Between trading cards, autographs and other collectibles, PSA parent company Collectors Universe reported $14.2 million in service revenue for its last operating quarter. In 2013, it made Forbes' list of America's Best Small Public Companies.

"They get a lot of stuff right," Panagopulos says. "At the end of the day, it's a judgment call. But they don't like to admit when they're wrong."

If PSA and JSA begin to publicly acknowledge mistakes, critics like Nash insist, collectors who have thousands of dollars invested in certified merchandise might begin to doubt the validity of their collections. As it is, with their investments going up in value year after year, there's no incentive for change. In the authenticity business, pretty good has become good enough.

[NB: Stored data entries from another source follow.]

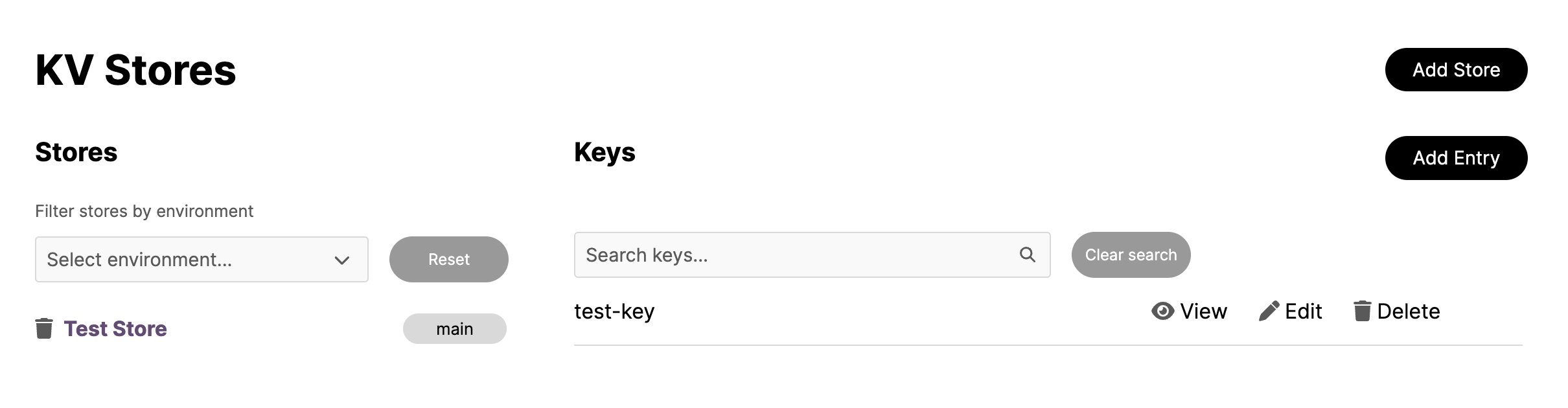Click the Add Entry button
The height and width of the screenshot is (408, 1568).
pyautogui.click(x=1456, y=158)
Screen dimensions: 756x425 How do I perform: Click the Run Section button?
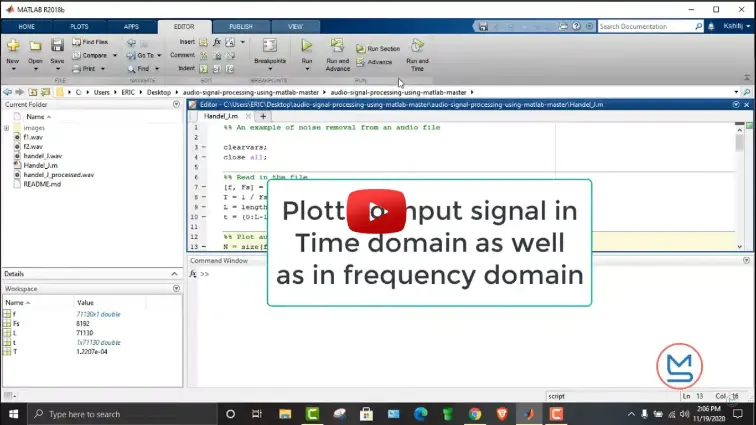click(383, 48)
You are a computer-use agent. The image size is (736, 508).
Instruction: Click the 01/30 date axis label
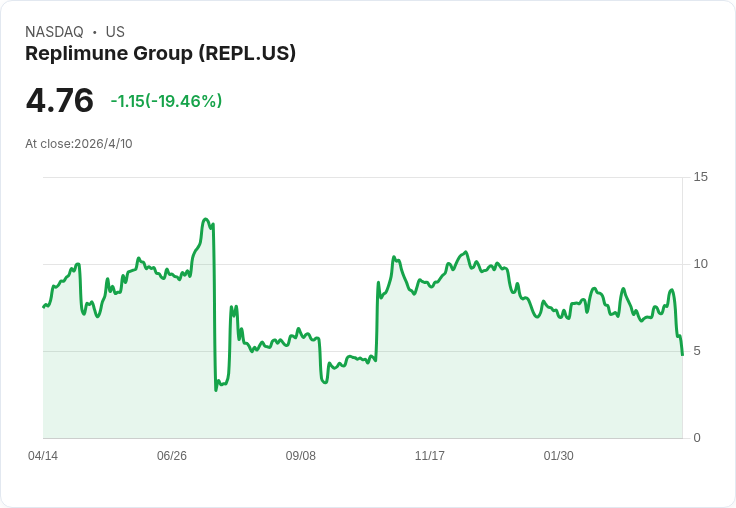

"Something needs to happen on a legislative level," says eBay's Gonzales. "There needs to be some kind of improvement, some kind of formal education or testing. Right now, it's the closest thing we have to alchemy. Their piece of paper turns another piece of paper into gold."

It may get more complicated. "Cut" signatures like the Lindbergh — those clipped from documents that might offer identifying (or damning) details — remain popular. Worse, Panagopulos sees the current crop of celebrity and athlete autographs as little more than a spastic wave of a pen, with no distinguishing characteristics to examine.

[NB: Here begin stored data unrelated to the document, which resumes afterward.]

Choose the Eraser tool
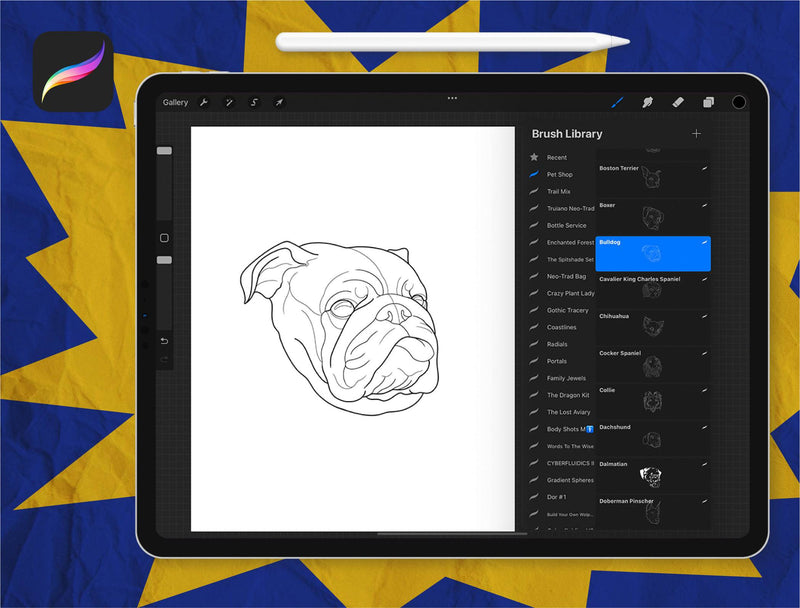(677, 102)
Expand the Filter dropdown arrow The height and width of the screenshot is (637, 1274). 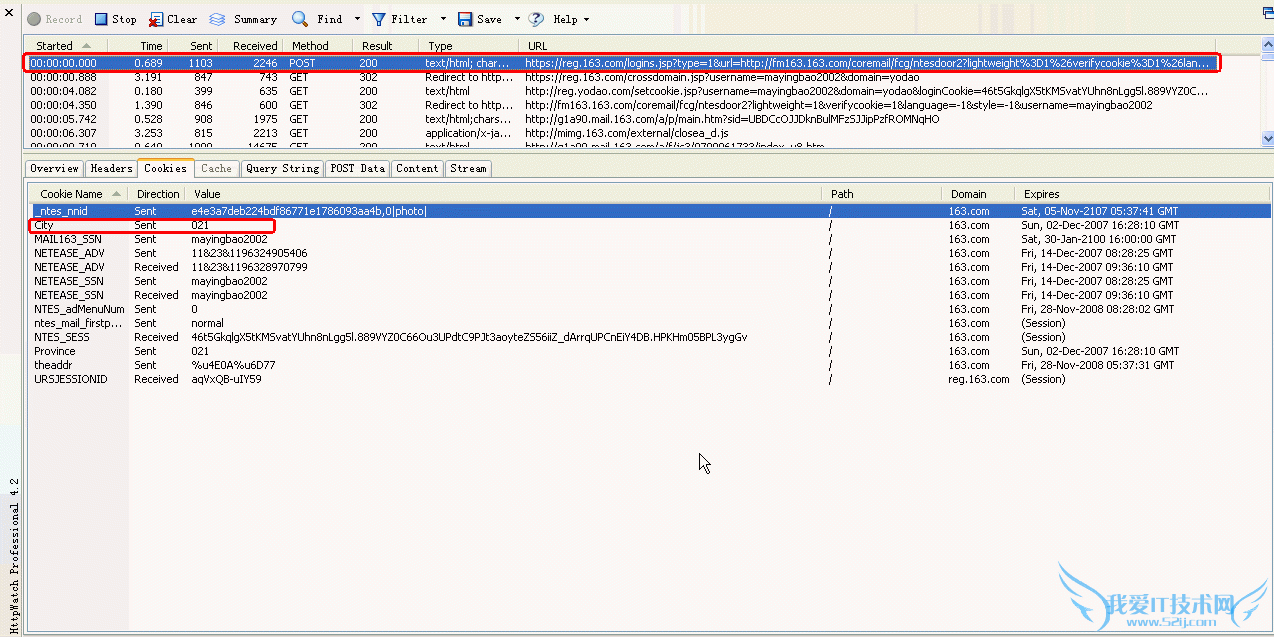[443, 19]
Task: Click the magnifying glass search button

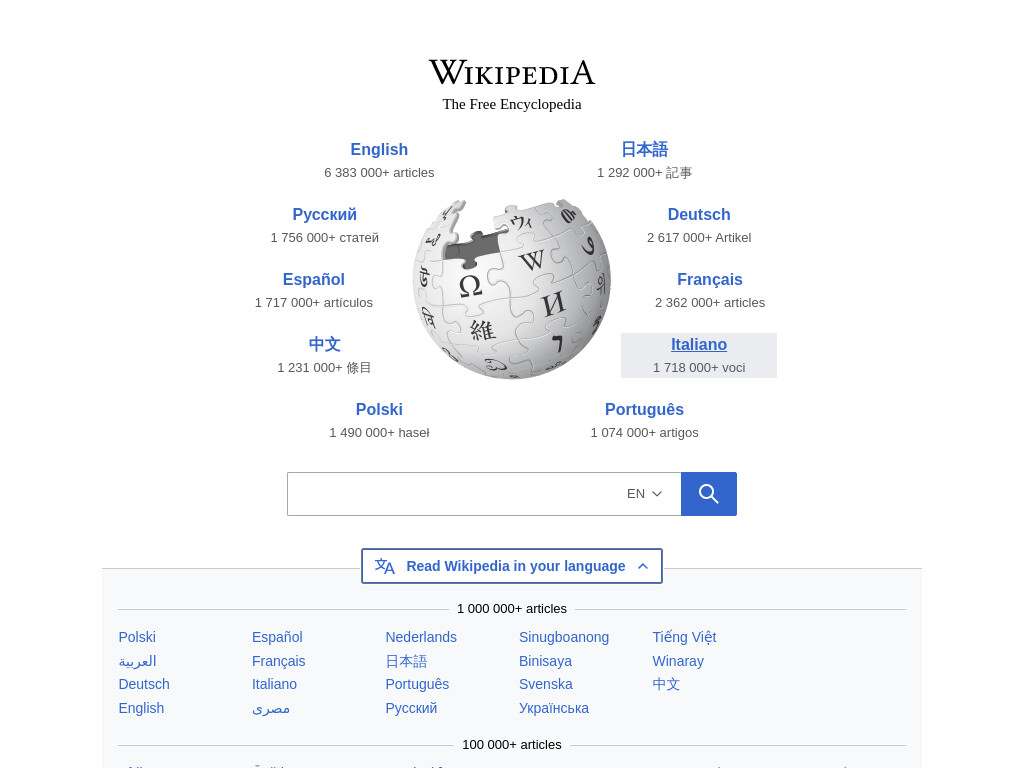Action: 709,494
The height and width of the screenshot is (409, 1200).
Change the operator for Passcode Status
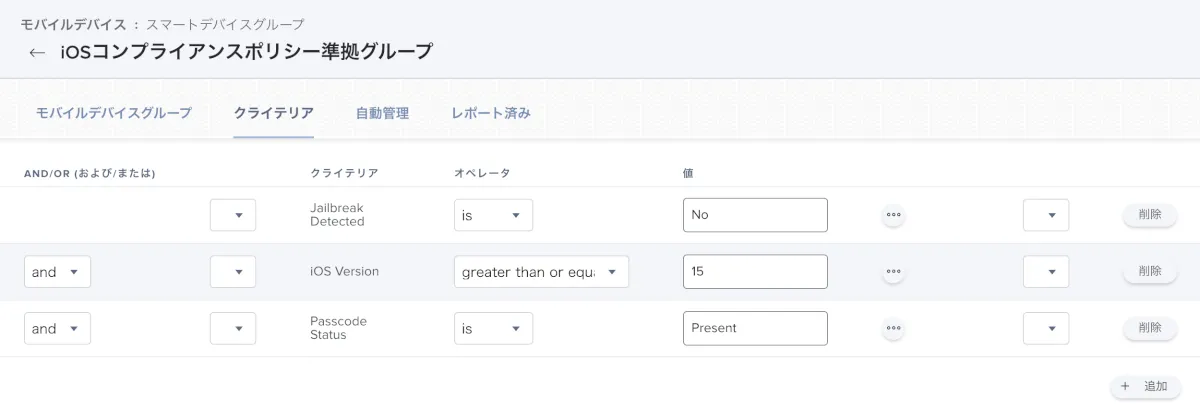pos(493,328)
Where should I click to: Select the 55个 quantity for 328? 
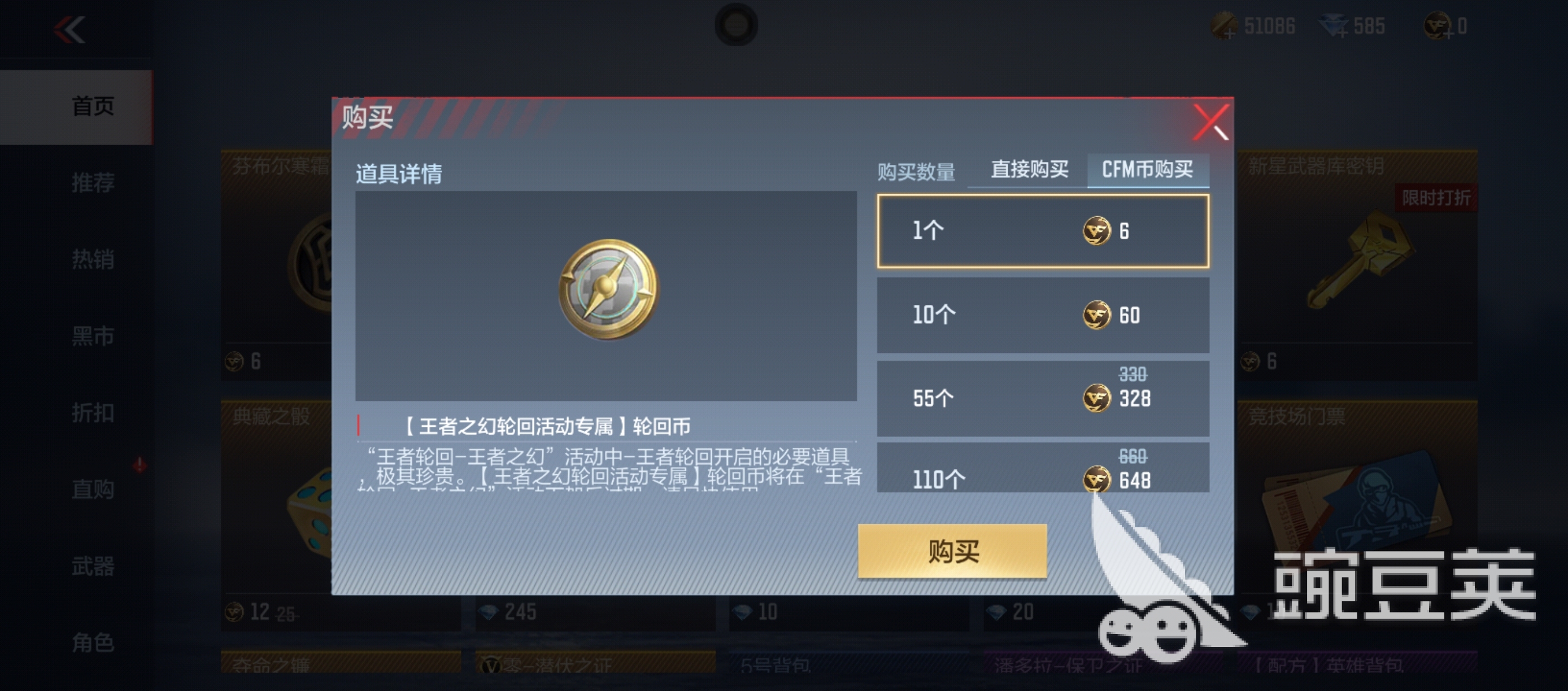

"Modern stars sign with a scrawl, not like Lincoln or Washington used to," Panagopulos says. "It's almost impossible to detect a Kevin Costner, which is a K with a straight line." A glimpse of Meg Ryan's signature — little more than a pen scratch — invites questions about what subtleties could possibly be detectable, even to a trained eye.

As one of the few remaining independent and high-end dealers, Panagopulos is largely exempt from such debates. He prefers the old-school method of being an expert in your own inventory and guaranteeing it.

Panagopulos has the infamous Nimitz/Dönitz surrender signature framed in his office. "It reminds me," he says, "that I have a little bit of talent."


Sterpka's Lindbergh card was held by his attorney during four years of litigation. He got it back in December.

"I want to believe it's real," he says, "but I know it isn't."

Still, he intends to sell it. "The court said I couldn't prove it was a fake."

Nash believes Sterpka could still profit, even with the controversy. As long as PSA and JSA have endorsed it, it will forever remain a liquid commodity.

The potential for resale is unlikely to matter to either Clemons or eBay. The former says he's done policing the site; Gonzales contends that the people currently overseeing the memorabilia division aren't as vigilant as he was. In the end, he was left with one lesson in the current state of the autograph trade.

"It doesn't have to be authentic," Gonzales says. "It just has to be authenticated."